SomaScan Inflammation Aging Clock (85 proteins)
A lightweight plasma-protein aging clock that predicts chronological age from 85 unique inflammatory proteins measured by SomaScan (125 aptamers / SomaScan features). The model is a TabM† student distilled from a TabPFN v2 teacher, so it runs at inference without any TabPFN dependency (small, DUA-friendly artifacts).
Trained on the ROSMAP cohort, panel-matched to the Olink Inflammation companion model.
| Cohort | Platform | Aptamers (features) | Unique proteins | N (persons) | Teacher R² | Student R² | Gap (mean ± sd) |
|---|---|---|---|---|---|---|---|
| ROSMAP | SomaScan | 125 | 85 | 1,611 (1,313) | 0.304 | 0.302 | 0.002 ± 0.006 |
(10-fold person-grouped CV, R². Student fidelity-RMSE ≈ 0.070 in scaled-y.) The TabM† student reproduces its TabPFN v2 teacher to within ~0.002 R² — inside fold-to-fold noise.
******
_Tasks to perform_
1. In one to three sentences, explain why the model on the SomaScan aging clock page can run at inference without TabPFN.
2. Please carry on with the SomaScan aging clock page, picking up after its final sentence.
******
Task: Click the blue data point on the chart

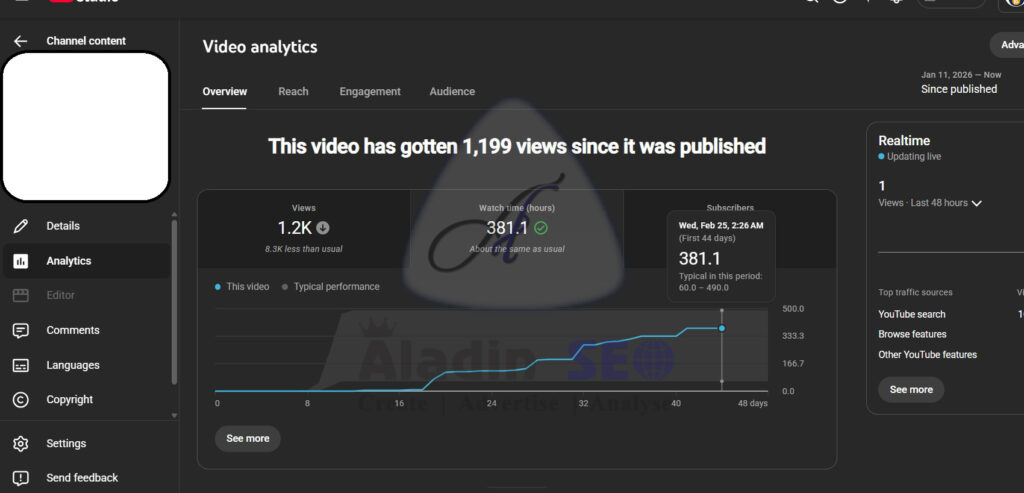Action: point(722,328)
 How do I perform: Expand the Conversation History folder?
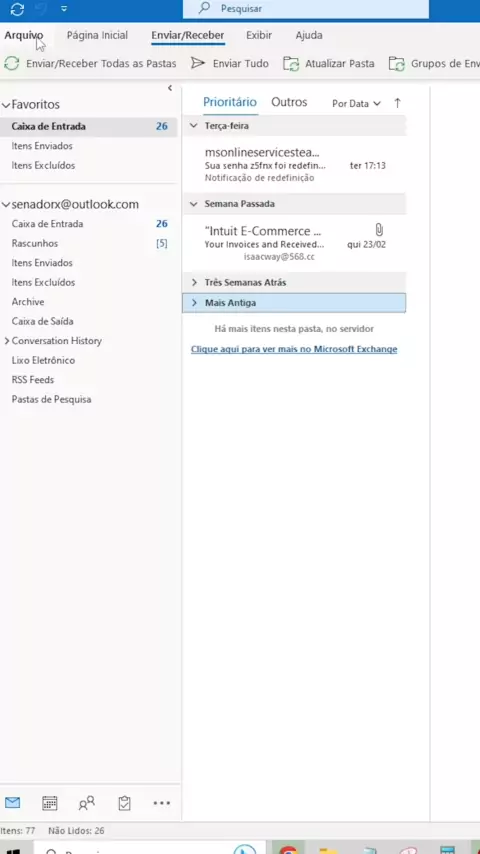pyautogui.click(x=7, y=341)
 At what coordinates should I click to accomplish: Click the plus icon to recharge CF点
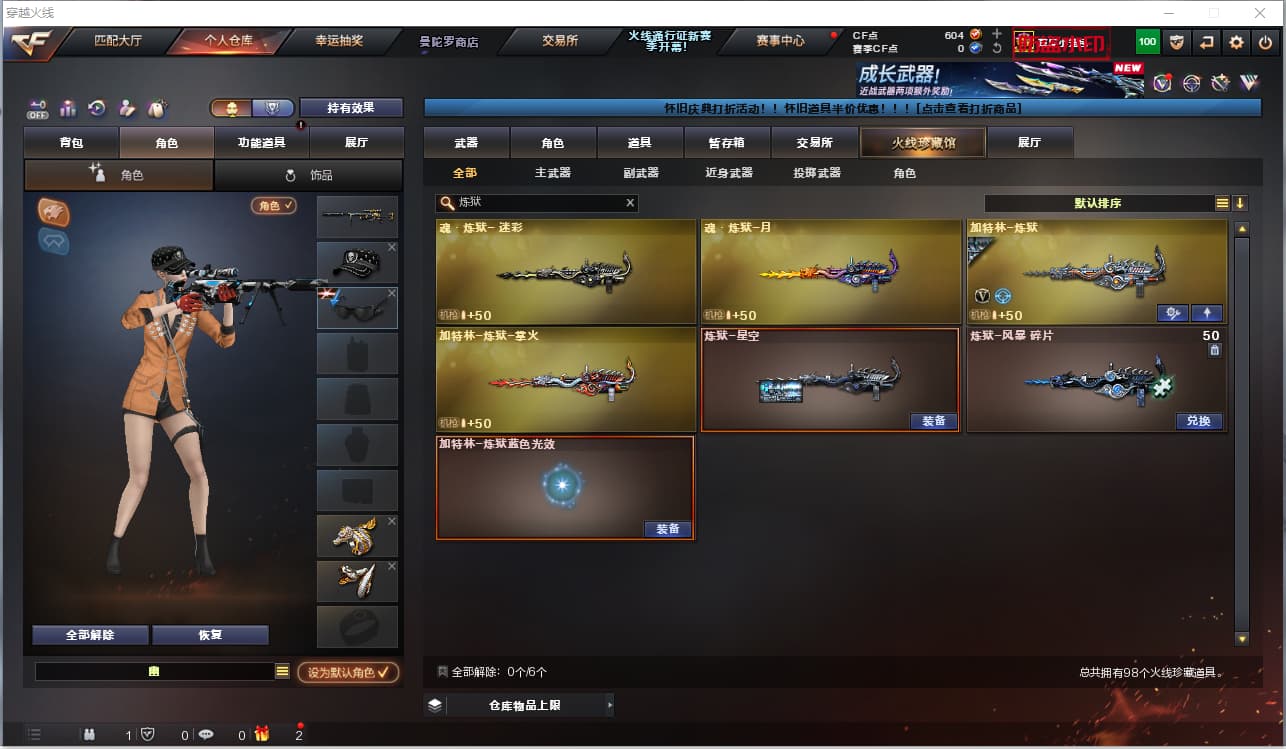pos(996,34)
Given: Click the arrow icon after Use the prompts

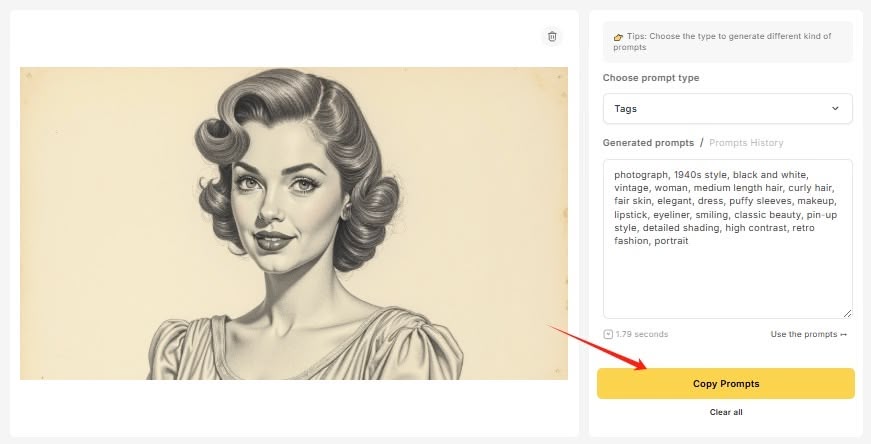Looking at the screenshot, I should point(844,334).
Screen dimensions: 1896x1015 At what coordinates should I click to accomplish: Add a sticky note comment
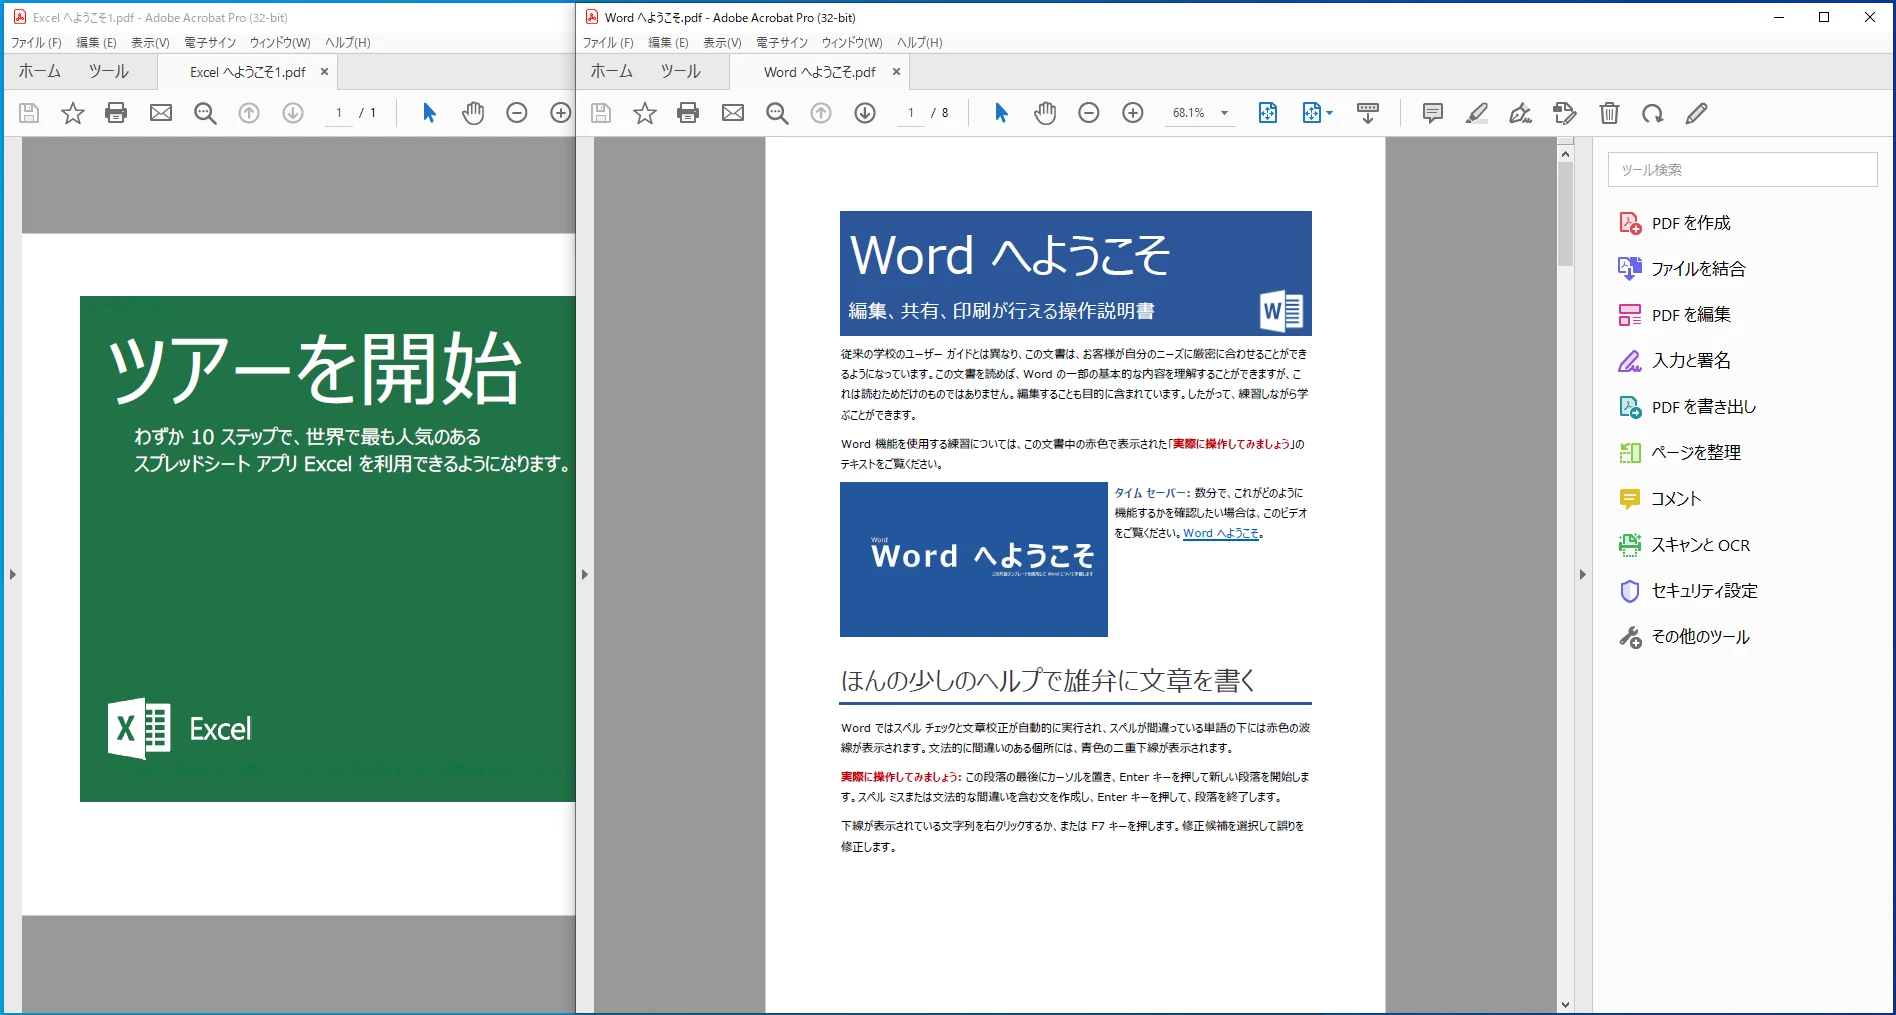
******
_Task-by-task answers_
1. The model is a TabM† student distilled from a TabPFN v2 teacher, so only the student is needed at inference and TabPFN is not a dependency. This keeps the artifacts small and DUA-friendly.

2.
Note on counts: SomaScan measures some proteins with more than one aptamer. The model consumes 125 aptamer-level features (the
meta.json→feature_namelist), which map to 85 unique proteins.
Files
predict.py standalone inference script
meta.json feature order, y-scaler, arch config
models/
T0001_model.pkl slim model (~4 KB)
T0001_student_tabm.pt TabM† weights (~8 MB) + quantile bins
results/, *_results.csv aggregate CV metrics summaries
Target T0001 = age_at_visit (chronological age at the visit).
Usage
predict.py runs the model with only public dependencies:
pip install torch tabm rtdl_num_embeddings numpy pandas
python predict.py --input proteins.csv --output ages.csv
--input is a CSV/TSV with one row per sample and one column per aptamer feature,
named exactly as in meta.json → feature_name (125 SomaScan features). Column
order does not matter; an optional sample_id column is carried through. Output
is sample_id, predicted_age. This model expects complete values (no imputer).
The script errors if any required feature is missing and warns about unused
input columns.
Method
- Teacher: TabPFN v2.
- Student: TabM† distilled on a GMM-augmented transfer set (target 10,000 rows) with a 5-quantile pinball regression loss.
- CV: 10-fold person-grouped (verified no person spans >1 fold).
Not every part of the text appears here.